>Yesterday, I went for a bit of a skite up to Northern Ireland. I hadn’t been there in twenty-one years…

…last time I was there was in the aftermath of a wedding in Monaghan in 1988. The sister of a friend’s wife was getting married there and we were farmed out, accommodation-wise, to one of my friend’s relatives over the border in Tyrone.

Although my nationality and my religion of birth should have indicated that I was perfectly safe “up there”, I was never more scared of anything in my life. Everybody (almost everybody) looked normal – at the wedding, in the pub, in the homes – and yet things couldn’t possibly have been normal under the circumstances. Everybody seemed to be committed to a particular cause, but I got the distinct impression that had one had the inclination to discuss beliefs with people, there would have been some people with whom you just wouldn’t have dared have a frank discussion. They had a look in their eyes that indicated that they had either just come back from doing something significant or were planning something equally significant for the next day. Dark and brooding just wasn’t in it…

Back in those days, a lot of alcohol would have been consumed, but some instinctive sense of self-preservation meant that I kept a very tight control over what I said and to whom. One particular evening in a pub, one of the more approachable of my friend’s relatives asked me what did I “think of the session up here then”. I knew exactly what he meant – politics. Luckily for me, there was some guy in the corner belting out rebel songs with a guitar. I commented that “your man had a pretty good singing voice”. We both knew that I was evading the real point of the question and the matter was discreetly dropped.

Later on that evening, while taking a comfort break, one took great care not to accidentally bump into anyone on the way in or out of the jacks, for fear that that person might be inclined to take issue with my presence in his local in a manner similar to how he might have taken issue with the presence of foreign troops in his particular “green field”. A total exaggeration, I know, but I was rather under the influence and incredibly self-conscious of where I was and what the consequences of talking or acting out of turn might have been.

We spent the night in another relative’s house – the wife was nice – the husband had been away all evening at a “significant” funeral. My old car was parked around the back of the house just by the bedroom window. All night I heard strange and troubling noises. It might just have been the dog snuffling around the back yard. Or someone of the other persuasion planting a booby-trap bomb under my Southern-registered car.

I was never so glad to get back to the Republic, bad and all as things were down here at the time. I never told my old man about going up North – years before, he warned me that if I ever went up there, he’d disown me. So if you thought I was nervous about being up there, what must have been going through his mind?

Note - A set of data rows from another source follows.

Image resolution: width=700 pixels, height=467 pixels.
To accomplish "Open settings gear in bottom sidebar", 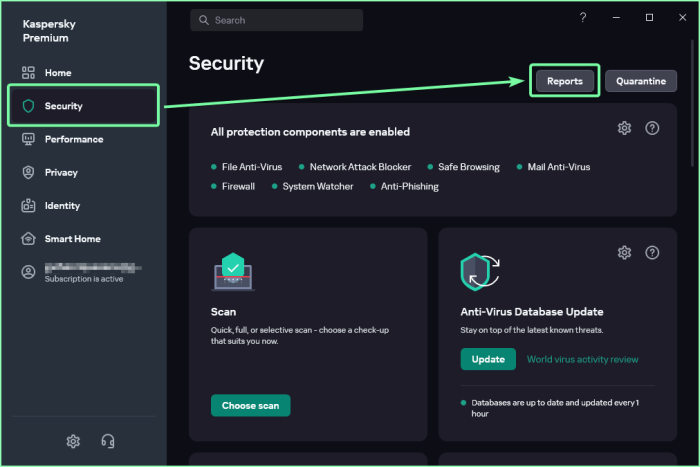I will tap(73, 441).
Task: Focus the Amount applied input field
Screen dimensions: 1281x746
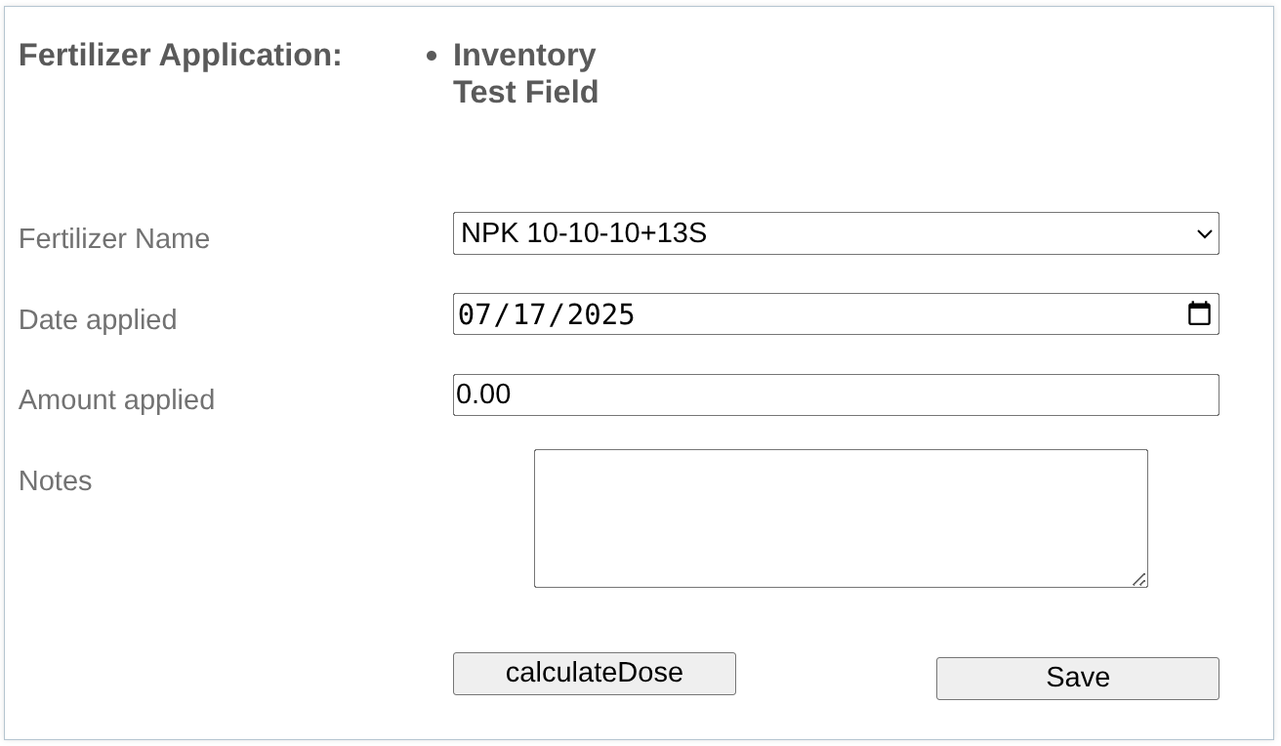Action: 835,394
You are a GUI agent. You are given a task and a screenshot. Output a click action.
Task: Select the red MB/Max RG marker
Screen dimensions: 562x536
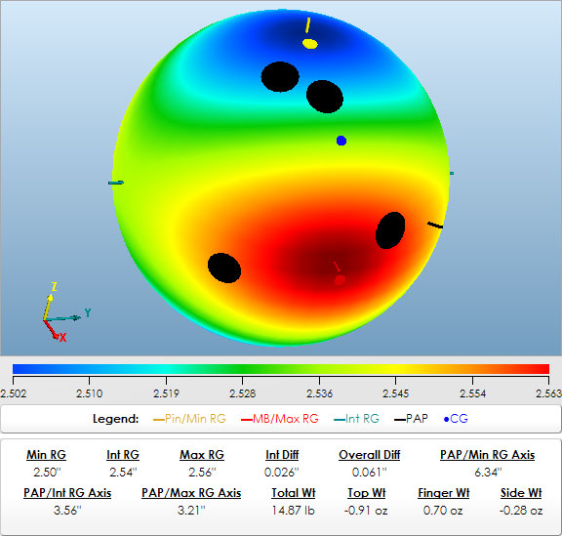point(340,279)
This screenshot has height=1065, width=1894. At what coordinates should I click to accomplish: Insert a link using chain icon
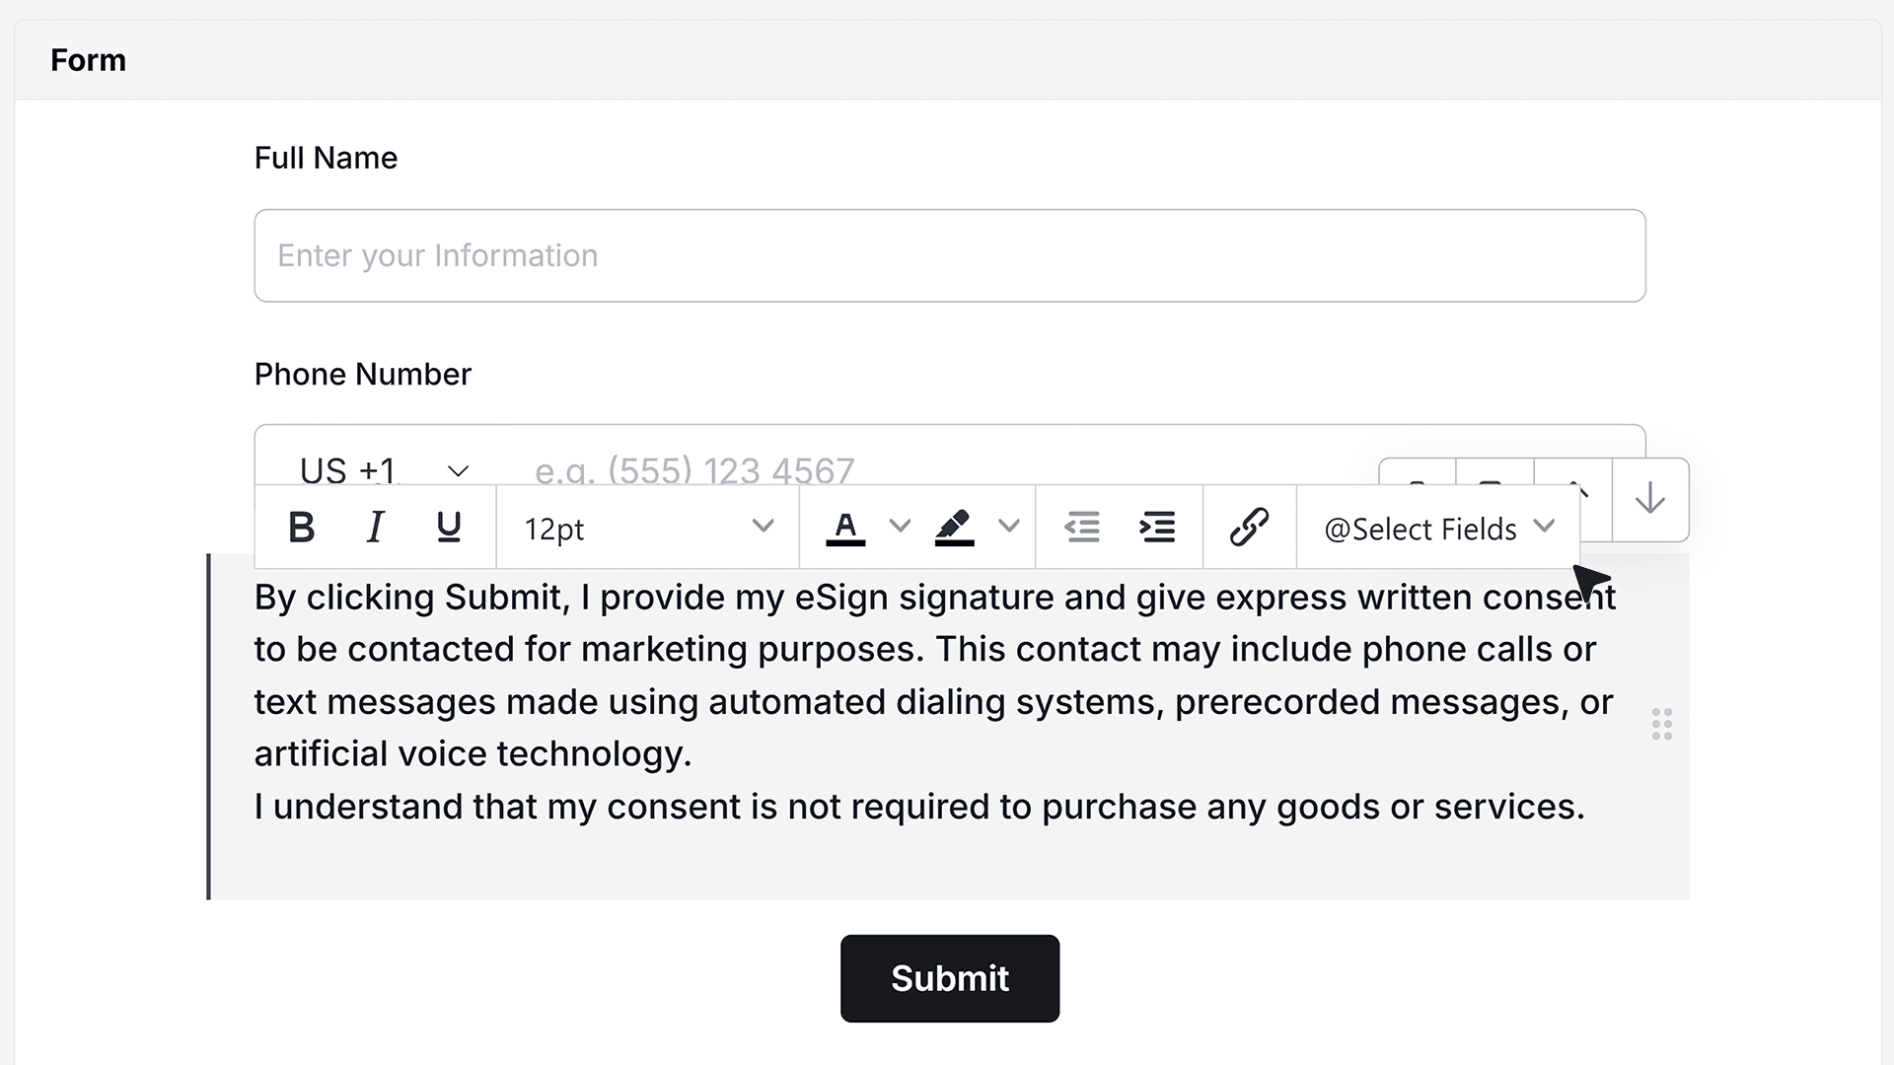(1249, 527)
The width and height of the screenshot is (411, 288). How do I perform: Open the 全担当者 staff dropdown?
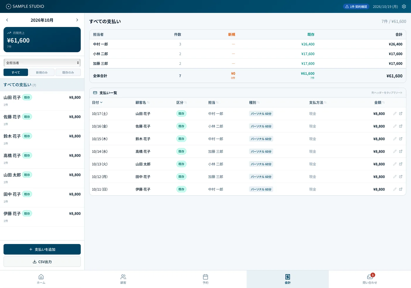pyautogui.click(x=42, y=63)
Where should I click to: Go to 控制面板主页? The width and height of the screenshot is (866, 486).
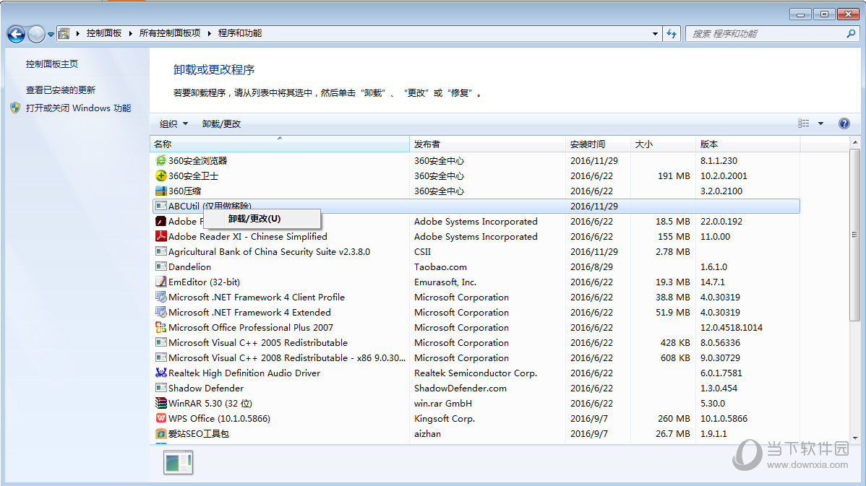tap(52, 64)
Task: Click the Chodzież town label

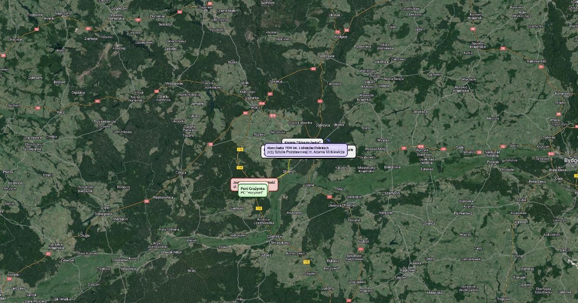Action: (x=349, y=205)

Yesterday, twenty-one years later, I’m standing in a queue, waiting to be served at a car breaker’s store. I am surrounded by locals who look just as “normal” as do the folks down my way (which probably means that there’s just the same mixture of decent people and gougers as you’d find anywhere). The one thing that’s freaking me out is the fact that a dozen people are talking at the same time in the same Northern accent. It reminded me of one time when I was in the departure lounge in Shannon Airport when a planeload of US troops disembarked from a transport flight from Iraq. Two or three hundred troops, males and females, of various ethnic groupings and with some variations in general physical appearance, but all shaven-headed and dressed in desert fatigues. Some are wandering around the duty-free shop, some are in the bar, some are going to the toilet, some are making phone calls. Everywhere you look, shaven-headed, fatigue-clad troops standing, sitting, walking. Like the restaurant scene in Being John Malkovich. Back in the queue in the car breaker’s store, the dozen simultaneous voices sounded like the audio equivalent of that restaurant scene.

So what did I make of my brief spell in Norn Iron? Everything seemed fine apart from the brief moment driving through the outskirts of Newry when I passed the boundary of a Loyalist estate with its particular forms of street decoration. I’d only ever seen stuff like that on the telly. It sends a shiver up the spine to someone of my vintage. But things have to be different from the way they were in the last century. When you see people sharing power who were sworn enemies ten years ago, then things must have improved.